Native jewelers line the adobe mud buildings of the Plaza and spread blankets under the overhanging viggas. Holiday goers swarm the food carts and mull through the galleries lining the square. Panhandlers and buckers are here too, with guitar cases laid flat for dollars, instruments and musicians looking worse for the wear.
Shops in the plaza area are a menagerie as well, ranging from world class galleries to the Five-and-Dime where you can purchase a bowl of chili poured directly into a snack size bag of Frito Lays.
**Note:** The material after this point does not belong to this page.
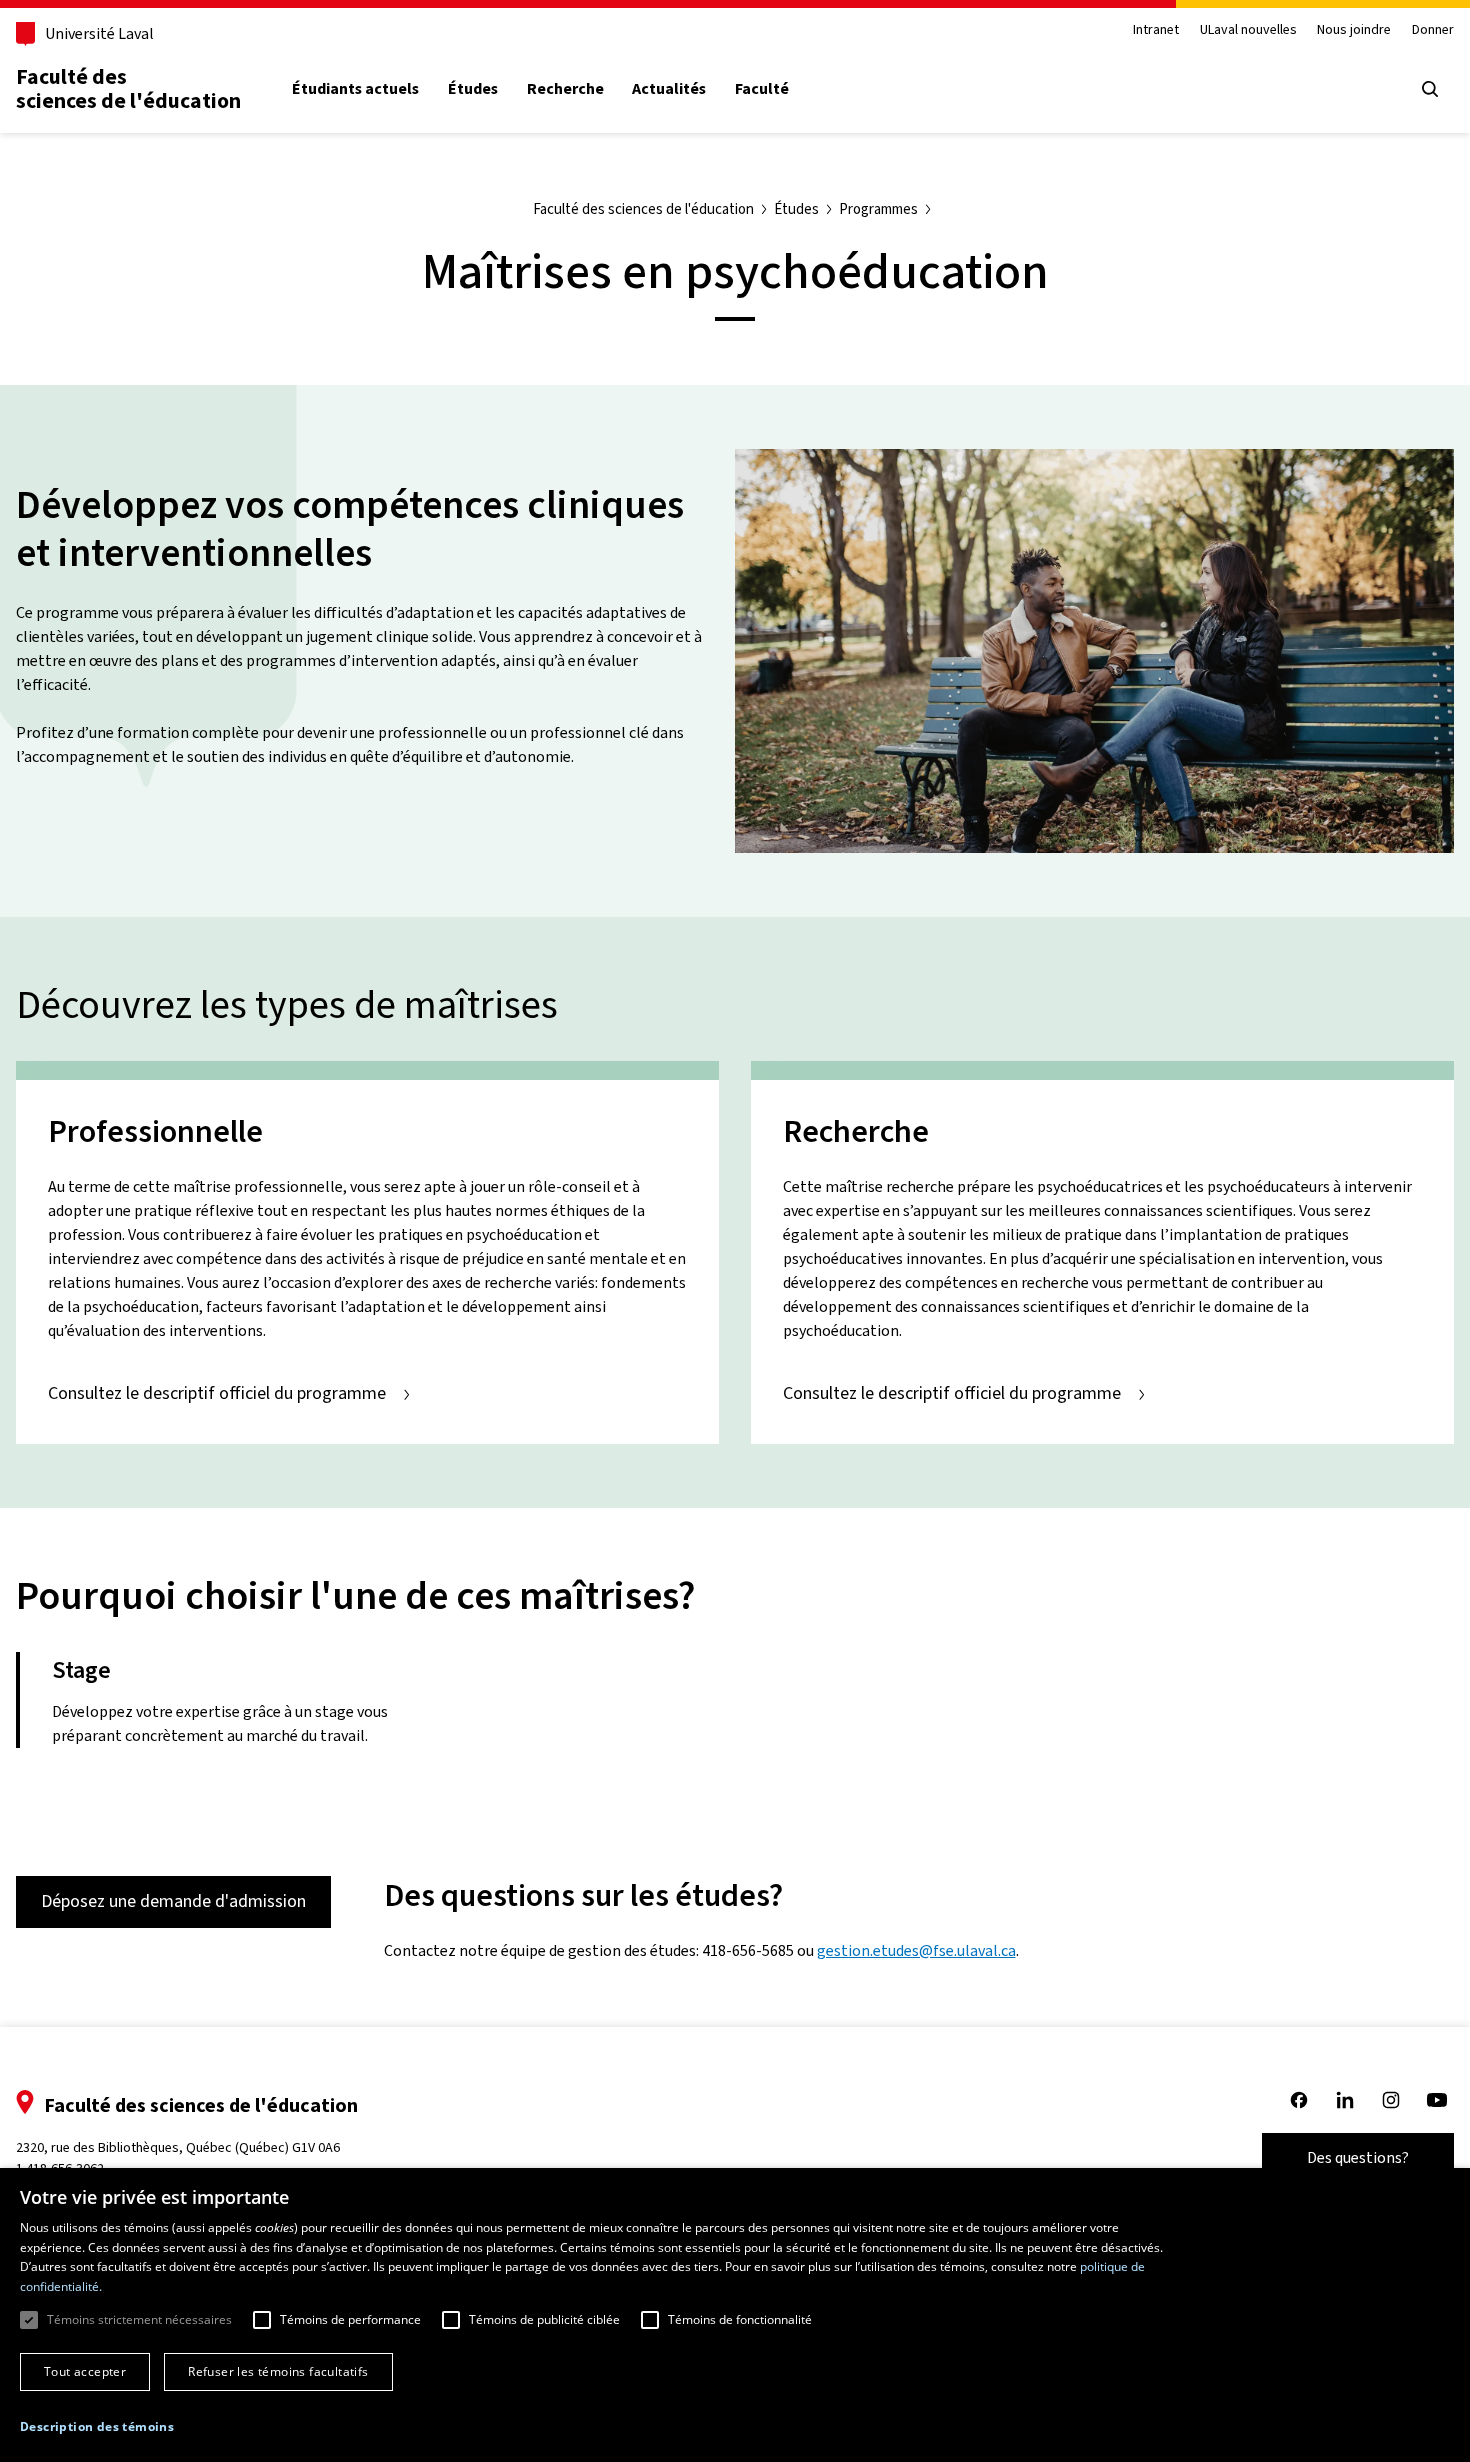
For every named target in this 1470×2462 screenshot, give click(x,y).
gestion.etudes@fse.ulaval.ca (916, 1950)
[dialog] (735, 2315)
Guadalupe’s Café off Old Santa Fe Trail serves better food – authentic northern New Mexican cuisine – but a Frito Pie in a plastic bag is an equally valid cultural experience.
If you really want the full range Santa Fe experience, certainly visit the galleries, but also coordinate your trip with the Burning of Zozobra. Every harvest season, the town celebrates with the Fiesta Days, or simply “fiesta” to many of the locals, and the burning of a flailing, 60-foot marionette. Zozobra is Spanish for anxiety, and the burning releases angst and worry.
Over the 92 years the event has been held, the experience has become wilder, such that the city has moved the event to a Thursday due to its sometimes violent energy. A crowd gathers on the baseball field next to the fire station, and the energy builds in anticipation of the fire dancers and the actual lighting. The drunken masses chant – BURN HIM! BURN HIM! – in what is essentially a mock execution.
The Zozobra puppet is stuffed with the unwanted papers of citizens of the city – parking tickets, divorce papers, credit card bills – so the emotional energy of the tightly packed field can be intense. As the flames engulf Zozobra, his arms fail and his head shakes, a moaning scream is played through a PA system and the crowd explodes in cheers. The divorce has been finalized.
If You Go
If you go, checkout Zozobra after you hit the galleries on the Plaza, and also consider the drive 30 minutes south to the Kasha-Katuwe Tent Rocks National Monument. The volcanic rock spires are incredible, and the brief hike is a great day excursion into the wondrous desert. If you’re lucky, you’ll experience one of the brief afternoon rains and the smell of the sagebrush afterward.
Jack Bohannan is a freelance writer and former resident of Santa Fe now living in the Denver area.